> **Stated exercise**
Format these rows as a numbered list, leaving out any blank lines.

-- start of Records provided --

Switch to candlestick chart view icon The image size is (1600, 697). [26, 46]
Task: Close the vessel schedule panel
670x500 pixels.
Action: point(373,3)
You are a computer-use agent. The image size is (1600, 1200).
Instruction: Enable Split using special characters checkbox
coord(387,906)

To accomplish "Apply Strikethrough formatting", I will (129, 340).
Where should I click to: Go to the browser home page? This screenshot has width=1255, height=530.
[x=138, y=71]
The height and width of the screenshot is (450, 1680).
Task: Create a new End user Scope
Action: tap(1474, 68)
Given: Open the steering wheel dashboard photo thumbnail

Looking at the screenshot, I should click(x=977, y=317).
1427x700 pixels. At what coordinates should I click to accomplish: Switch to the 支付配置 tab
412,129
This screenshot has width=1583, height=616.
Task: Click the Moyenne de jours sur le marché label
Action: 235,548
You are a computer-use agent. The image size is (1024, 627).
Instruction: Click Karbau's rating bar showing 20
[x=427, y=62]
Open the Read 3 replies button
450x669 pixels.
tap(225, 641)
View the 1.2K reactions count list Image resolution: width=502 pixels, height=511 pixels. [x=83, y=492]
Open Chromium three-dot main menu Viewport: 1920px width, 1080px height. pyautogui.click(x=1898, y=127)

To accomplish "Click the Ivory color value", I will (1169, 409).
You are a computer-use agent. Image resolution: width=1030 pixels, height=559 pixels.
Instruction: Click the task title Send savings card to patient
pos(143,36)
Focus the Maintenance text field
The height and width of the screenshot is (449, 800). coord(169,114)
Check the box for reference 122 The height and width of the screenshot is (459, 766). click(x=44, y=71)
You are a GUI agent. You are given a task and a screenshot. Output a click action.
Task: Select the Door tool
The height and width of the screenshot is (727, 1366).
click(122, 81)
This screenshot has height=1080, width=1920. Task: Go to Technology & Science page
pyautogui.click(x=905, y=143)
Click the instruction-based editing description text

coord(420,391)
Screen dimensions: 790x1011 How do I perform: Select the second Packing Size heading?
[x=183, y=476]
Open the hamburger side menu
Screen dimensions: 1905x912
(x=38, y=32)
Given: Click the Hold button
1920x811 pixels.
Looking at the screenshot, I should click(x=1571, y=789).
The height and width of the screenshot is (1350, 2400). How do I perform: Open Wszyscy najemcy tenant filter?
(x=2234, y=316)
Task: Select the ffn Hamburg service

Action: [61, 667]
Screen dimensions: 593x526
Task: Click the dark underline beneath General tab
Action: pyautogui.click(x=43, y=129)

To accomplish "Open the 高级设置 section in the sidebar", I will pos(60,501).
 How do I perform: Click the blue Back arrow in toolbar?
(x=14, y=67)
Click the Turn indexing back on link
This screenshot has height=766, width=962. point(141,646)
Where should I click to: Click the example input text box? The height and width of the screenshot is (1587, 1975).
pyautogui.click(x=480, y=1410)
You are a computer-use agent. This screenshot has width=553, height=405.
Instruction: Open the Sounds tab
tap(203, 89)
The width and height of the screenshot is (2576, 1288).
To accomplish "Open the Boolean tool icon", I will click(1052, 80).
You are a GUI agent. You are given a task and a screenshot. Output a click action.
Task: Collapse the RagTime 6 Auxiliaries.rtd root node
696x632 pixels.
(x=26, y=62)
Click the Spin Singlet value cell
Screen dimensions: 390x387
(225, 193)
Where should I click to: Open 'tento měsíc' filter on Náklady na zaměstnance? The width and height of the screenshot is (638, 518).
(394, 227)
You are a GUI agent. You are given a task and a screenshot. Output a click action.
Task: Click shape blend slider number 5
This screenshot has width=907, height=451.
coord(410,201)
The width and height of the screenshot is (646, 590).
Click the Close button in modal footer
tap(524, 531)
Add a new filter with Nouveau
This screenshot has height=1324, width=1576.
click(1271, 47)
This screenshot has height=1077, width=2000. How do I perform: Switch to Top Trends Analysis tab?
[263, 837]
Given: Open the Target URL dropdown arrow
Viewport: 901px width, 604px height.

-- end of Records provided --

> **Full answer**
1. Switch to candlestick chart view icon The image size is (1600, 697). [26, 46]
2. Task: Close the vessel schedule panel
3. 670x500 pixels.
4. Action: point(373,3)
5. You are a computer-use agent. The image size is (1600, 1200).
6. Instruction: Enable Split using special characters checkbox
7. coord(387,906)
8. To accomplish "Apply Strikethrough formatting", I will (129, 340).
9. Where should I click to: Go to the browser home page? This screenshot has width=1255, height=530.
10. [x=138, y=71]
11. The height and width of the screenshot is (450, 1680).
12. Task: Create a new End user Scope
13. Action: tap(1474, 68)
14. Given: Open the steering wheel dashboard photo thumbnail
15. Looking at the screenshot, I should click(x=977, y=317).
16. 1427x700 pixels. At what coordinates should I click to accomplish: Switch to the 支付配置 tab
17. 412,129
18. This screenshot has width=1583, height=616.
19. Task: Click the Moyenne de jours sur le marché label
20. Action: 235,548
21. You are a computer-use agent. The image size is (1024, 627).
22. Instruction: Click Karbau's rating bar showing 20
23. [x=427, y=62]
24. Open the Read 3 replies button
25. 450x669 pixels.
26. tap(225, 641)
27. View the 1.2K reactions count list Image resolution: width=502 pixels, height=511 pixels. [x=83, y=492]
28. Open Chromium three-dot main menu Viewport: 1920px width, 1080px height. pyautogui.click(x=1898, y=127)
29. To accomplish "Click the Ivory color value", I will (1169, 409).
30. You are a computer-use agent. Image resolution: width=1030 pixels, height=559 pixels.
31. Instruction: Click the task title Send savings card to patient
32. pos(143,36)
33. Focus the Maintenance text field
34. The height and width of the screenshot is (449, 800). coord(169,114)
35. Check the box for reference 122 The height and width of the screenshot is (459, 766). click(x=44, y=71)
36. You are a GUI agent. You are given a task and a screenshot. Output a click action.
37. Task: Select the Door tool
38. The height and width of the screenshot is (727, 1366).
39. click(122, 81)
40. This screenshot has height=1080, width=1920. Task: Go to Technology & Science page
41. pyautogui.click(x=905, y=143)
42. Click the instruction-based editing description text
43. coord(420,391)
44. Screen dimensions: 790x1011 How do I perform: Select the second Packing Size heading?
45. [x=183, y=476]
46. Open the hamburger side menu
47. Screen dimensions: 1905x912
48. (x=38, y=32)
49. Given: Click the Hold button
50. 1920x811 pixels.
51. Looking at the screenshot, I should click(x=1571, y=789).
52. The height and width of the screenshot is (1350, 2400). How do I perform: Open Wszyscy najemcy tenant filter?
53. (x=2234, y=316)
54. Task: Select the ffn Hamburg service
55. Action: [61, 667]
56. Screen dimensions: 593x526
57. Task: Click the dark underline beneath General tab
58. Action: pyautogui.click(x=43, y=129)
59. To accomplish "Open the 高级设置 section in the sidebar", I will pos(60,501).
60.  How do I perform: Click the blue Back arrow in toolbar?
61. (x=14, y=67)
62. Click the Turn indexing back on link
63. This screenshot has height=766, width=962. point(141,646)
64. Where should I click to: Click the example input text box? The height and width of the screenshot is (1587, 1975).
65. pyautogui.click(x=480, y=1410)
66. You are a computer-use agent. This screenshot has width=553, height=405.
67. Instruction: Open the Sounds tab
68. tap(203, 89)
69. The width and height of the screenshot is (2576, 1288).
70. To accomplish "Open the Boolean tool icon", I will click(1052, 80).
71. You are a GUI agent. You are given a task and a screenshot. Output a click action.
72. Task: Collapse the RagTime 6 Auxiliaries.rtd root node
73. 696x632 pixels.
74. (x=26, y=62)
75. Click the Spin Singlet value cell
76. Screen dimensions: 390x387
77. (225, 193)
78. Where should I click to: Open 'tento měsíc' filter on Náklady na zaměstnance? The width and height of the screenshot is (638, 518).
79. (394, 227)
80. You are a GUI agent. You are given a task and a screenshot. Output a click action.
81. Task: Click shape blend slider number 5
82. This screenshot has width=907, height=451.
83. coord(410,201)
84. The width and height of the screenshot is (646, 590).
85. Click the Close button in modal footer
86. tap(524, 531)
87. Add a new filter with Nouveau
88. This screenshot has height=1324, width=1576.
89. click(1271, 47)
90. This screenshot has height=1077, width=2000. How do I perform: Switch to Top Trends Analysis tab?
91. [263, 837]
92. Given: Open the Target URL dropdown arrow
93. Viewport: 901px width, 604px height.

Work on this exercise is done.